The extent to which these common clinical features have been used to diagnose MM in the primary care setting has not been widely investigated. Most existing studies on MM have represented a population with more advanced disease in clinical secondary care settings.9 As the first point of contact for patients, primary care practices provide an opportunity to investigate patients presenting with clinical features underlying MM and direct the diagnostic pathway for patients with suspected MM. In our study, we used primary care electronic medical records (EMRs) to characterise early clinical features of patients newly diagnosed with MM in the UK and describe investigations for the diagnostic CRAB criteria undergone by patients prior to MM diagnosis.
Methods
Study design and data source
This study was a population-based cohort study of newly diagnosed MM (NDMM) patients using the UK Clinical Practice Research Datalink (CPRD) GOLD database. The CPRD is based on standardised EMR systems in UK primary care.17 The database contains routinely collected GP data from patients registered in over 600 primary care practices. The geographical distribution of GP practices has been shown to be representative of the UK and the patients are broadly representative of the UK general population in terms of age and sex distributions as reported by the national population census.18
Study population
The study population included NDMM patients over the age of 18 at diagnosis who were registered with GP practices across the UK and contributed to the CPRD database. Patients who were continuously registered with GP practices during a minimum 2-year baseline period prior to (and not including) the MM diagnosis date (index date) were included in the cohort on their first record of MM diagnosis between 1 January 2006 and 31 December 2016. Patients were eligible for inclusion if their record was labelled as acceptable by CPRD quality control. Patients were excluded if they had one or more record of a solid tumour (including skin cancer) diagnosis during any time prior to (and including) the index date to avoid the inclusion of patients experiencing bone pain due to metastases of their tumour to the bone. Figure 1 presents the study design diagram.19
Defining MM and clinical features
Primary care Read codes were used to identify MM diagnosis, comorbidities, bone pain and SREs from clinical and referral records.20 Product codes were used to identify prescribed medications. Laboratory investigations and confirmation of the CRAB criteria, including serum calcium, haemoglobin and creatine level, were identified using Read codes from clinical and referral records and Entity type from Test records. Investigation and confirmation of bone lesions was identified through Read codes from clinical and referral records, Entity type and Medcodes from Test records (figure 2). Testing of interest included haemoglobin level, blood calcium level, serum creatinine level and diagnostic imaging (bone scan, CT scan, MRI scan, positron emission tomography scan and any X-ray). Reasons for imaging procedures were not available and patients may have received those for reasons not related to the CRAB criteria work-up. Details and lists of Read code have been previously described.21
Symptoms of MM, including bone pain and SREs prior to diagnosis, and clinical features of the CRAB criteria during the baseline period were retrieved.
Statistical analysis
Patients were described in terms of demographic characteristics at baseline, prevalent comorbidities, clinical features and symptoms. Prescribed medications related to bone health and pain management including bisphosphonates, considered standard of care for bone disease, were also described.22 Summary statistics included frequencies (%) for categorical variables and mean (SD) and median (Q1, Q3) for continuous variables such as time of the diagnostic interval from first recorded bone pain, SRE and CRAB investigations. Time of symptom presentation or relevant diagnostic CRAB criteria to the diagnosis of MM were also evaluated. Results were stratified by the presence of a record for bone pain and/or SRE at baseline (symptomatic) or absence of bone pain and/or SRE at baseline (asymptomatic).

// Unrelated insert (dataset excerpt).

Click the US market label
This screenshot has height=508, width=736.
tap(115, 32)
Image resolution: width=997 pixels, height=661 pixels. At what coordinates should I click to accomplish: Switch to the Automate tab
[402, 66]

All analyses were conducted using the Aetion Evidence Platform (V.3.12), a rapid-cycle analytic tool which has been validated in a range of studies and therapeutic areas including oncology.23
Patient and public involvement
Although, there has been no specific patient or public involvement (contact) in this retrospective database study, CPRD works diligently and independently with contributing practices to ensure patients are aware of how their anonymised data are used and of their right to opt out of their data being shared for research (https://www.cprd.com/public).
Results
Study population
At the time of analysis, the CPRD database contained 17 756 119 patients. Among 4823 patients with NDMM, 2177 patients were excluded for not meeting the eligibility criteria, leading to a total of 2646 NDMM patients between 2006 and 2016 included in our analysis (online supplemental figure S1). Among all patients with NDMM, the median (Q1, Q3) age was 71 (63, 79) years and 54.7% were men. On average, patients were observable in the CPRD database for 11.5 years prior to their initial MM diagnosis and for 2.7 years post MM diagnosis. Overall, 43.8% of patients with NDMM had at least one musculoskeletal comorbid condition (29.2% with osteoarthritis and 10.8% with osteoporosis); 45.0% of all patients had hypertension, 21.2% chronic kidney disease, 20.2% cardiovascular disease.
Supplemental material
Figure 3 shows the baseline demographic and clinical characteristics of the NDMM patients by the presence (symptomatic) or absence (asymptomatic) of bone pain/SREs at baseline. Musculoskeletal comorbidities were observed among symptomatic patients and asymptomatic patients, including osteopenia (6.2% and 4.7%), osteoporosis (14.8% and 7.0%) and osteoarthritis (32.8% and 25.7%), respectively. Both symptomatic and asymptomatic patients frequently received analgesics during baseline, including non-opioid analgesics (88.1% and 62.4%, respectively), weak opioid (73.4% and 40.9%) and strong opioid use (41.8% and 14.6%). A prescription for bisphosphonates was observed for 17.3% of symptomatic patients during baseline (online supplemental table S1). Among a subgroup of 361 patients with NDMM and a prescription of oral bisphosphonates in the 2 years prior to MM diagnosis, 62.3% (n=225) had a record of bone pain or SRE and 37.7% (n=136) did not.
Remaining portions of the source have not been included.